Your assignment:
Going line by line through the entries below, tally those that hold the string "NATO". Give only the total.

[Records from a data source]
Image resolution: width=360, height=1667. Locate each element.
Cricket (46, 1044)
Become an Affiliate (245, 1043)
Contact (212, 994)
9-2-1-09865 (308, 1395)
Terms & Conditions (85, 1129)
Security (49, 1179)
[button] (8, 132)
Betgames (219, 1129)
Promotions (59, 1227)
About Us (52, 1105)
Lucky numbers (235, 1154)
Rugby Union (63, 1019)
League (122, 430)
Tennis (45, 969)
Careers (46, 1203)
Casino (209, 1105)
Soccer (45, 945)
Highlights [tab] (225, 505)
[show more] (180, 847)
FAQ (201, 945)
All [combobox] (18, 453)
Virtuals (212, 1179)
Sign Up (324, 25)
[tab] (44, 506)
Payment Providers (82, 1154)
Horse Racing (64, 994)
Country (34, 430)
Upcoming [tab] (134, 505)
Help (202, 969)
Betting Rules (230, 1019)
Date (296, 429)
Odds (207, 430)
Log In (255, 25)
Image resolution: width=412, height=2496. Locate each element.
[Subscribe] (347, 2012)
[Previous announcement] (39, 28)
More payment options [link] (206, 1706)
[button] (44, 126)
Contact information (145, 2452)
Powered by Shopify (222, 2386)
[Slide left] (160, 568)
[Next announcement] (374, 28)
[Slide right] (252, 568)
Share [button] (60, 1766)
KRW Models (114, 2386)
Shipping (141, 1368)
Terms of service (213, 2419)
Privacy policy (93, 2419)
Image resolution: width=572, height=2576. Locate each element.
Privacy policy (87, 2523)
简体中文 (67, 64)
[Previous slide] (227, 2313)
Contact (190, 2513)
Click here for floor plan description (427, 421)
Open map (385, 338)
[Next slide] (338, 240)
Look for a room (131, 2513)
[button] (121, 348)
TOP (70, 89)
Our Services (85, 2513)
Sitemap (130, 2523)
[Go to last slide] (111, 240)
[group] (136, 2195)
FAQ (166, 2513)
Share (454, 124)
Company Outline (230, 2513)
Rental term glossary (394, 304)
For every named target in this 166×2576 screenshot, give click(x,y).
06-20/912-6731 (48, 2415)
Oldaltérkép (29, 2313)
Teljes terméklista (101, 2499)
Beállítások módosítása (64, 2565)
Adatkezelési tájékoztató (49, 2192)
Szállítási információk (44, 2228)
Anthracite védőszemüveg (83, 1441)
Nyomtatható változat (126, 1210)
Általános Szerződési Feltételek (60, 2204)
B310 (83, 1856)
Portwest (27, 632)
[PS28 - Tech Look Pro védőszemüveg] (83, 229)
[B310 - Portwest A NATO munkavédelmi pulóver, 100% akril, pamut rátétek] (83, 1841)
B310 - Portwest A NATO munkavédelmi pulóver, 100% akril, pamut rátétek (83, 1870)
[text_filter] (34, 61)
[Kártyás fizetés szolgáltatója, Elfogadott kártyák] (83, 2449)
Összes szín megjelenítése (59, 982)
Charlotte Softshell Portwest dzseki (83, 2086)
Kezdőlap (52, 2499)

Expected answer:
2